My benchmarks

Permalink: HTTP NNTP

Posted Tue, 11 Feb 2014 11:31:43 GMT

I've been working towards getting more requests per second.

I'm doing this on not such a good machine so take this with a grain of salt (HP elite 190a). E.g. my hard drives are quite old and worn with noticeable speed issues. Even things like AV effect its performance. For this they are disabled.
To do this was basically commenting out at https://github.com/rejectedsoftware/vibe.d/blob/06adc36e73a588f4563d33396a95c3891b2bb373/source/vibe/http/server.d#L1431

I'm currently getting around 5.3k requests per second.
The other things I have done differently is that I have implemented a router that generates its checking code at compile time via delegates (because routes are known at CTFE).
There is around 18 routes currently being served of which only one (index) is being tested. It outputs basically just a HEAD request.

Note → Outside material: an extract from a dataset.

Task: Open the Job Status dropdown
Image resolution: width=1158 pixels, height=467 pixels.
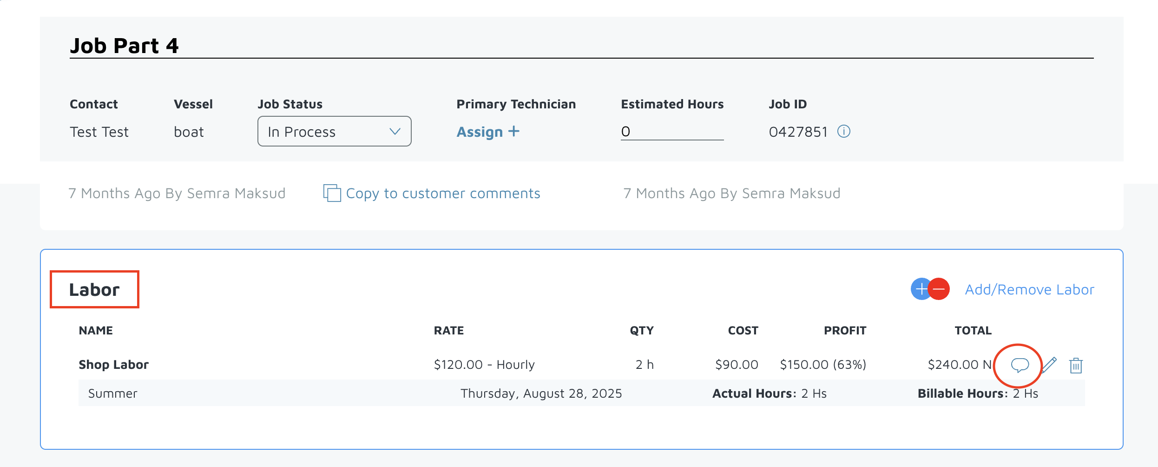Action: point(334,132)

Strangely manually specifying a HEAD request with ab is slower by around 100ms.

For routes that doesn't exist, I'm getting around 5.2k requests/s. And with -i on ab around 4.2 which is quite a bit different. However my router handles 404's and so should not be causing an exception.

I rewrote my router specifically to test this out at. Before hand the most I could get was 1.3k. I don't know if its an accumulation of factors or simply regex harming.

I'm a lot happier with this now than what I was a few days ago.

Re: My benchmarks

Permalink: HTTP NNTP

Stephan Dilly

Posted Tue, 11 Feb 2014 12:24:56 GMT in reply to Rikki Cattermole

On Tue, 11 Feb 2014 11:31:43 GMT, Rikki Cattermole wrote:

I've been working towards getting more requests per second.

I'm doing this on not such a good machine so take this with a grain of salt (HP elite 190a). E.g. my hard drives are quite old and worn with noticeable speed issues. Even things like AV effect its performance. For this they are disabled.
To do this was basically commenting out at https://github.com/rejectedsoftware/vibe.d/blob/06adc36e73a588f4563d33396a95c3891b2bb373/source/vibe/http/server.d#L1431

I'm currently getting around 5.3k requests per second.

how much was it b4 your changes ? 1.3k ?

The other things I have done differently is that I have implemented a router that generates its checking code at compile time via delegates (because routes are known at CTFE).

Thats a great idea. For my projects I could use that too. I hope this can be merged into the main repo!

There is around 18 routes currently being served of which only one (index) is being tested. It outputs basically just a HEAD request.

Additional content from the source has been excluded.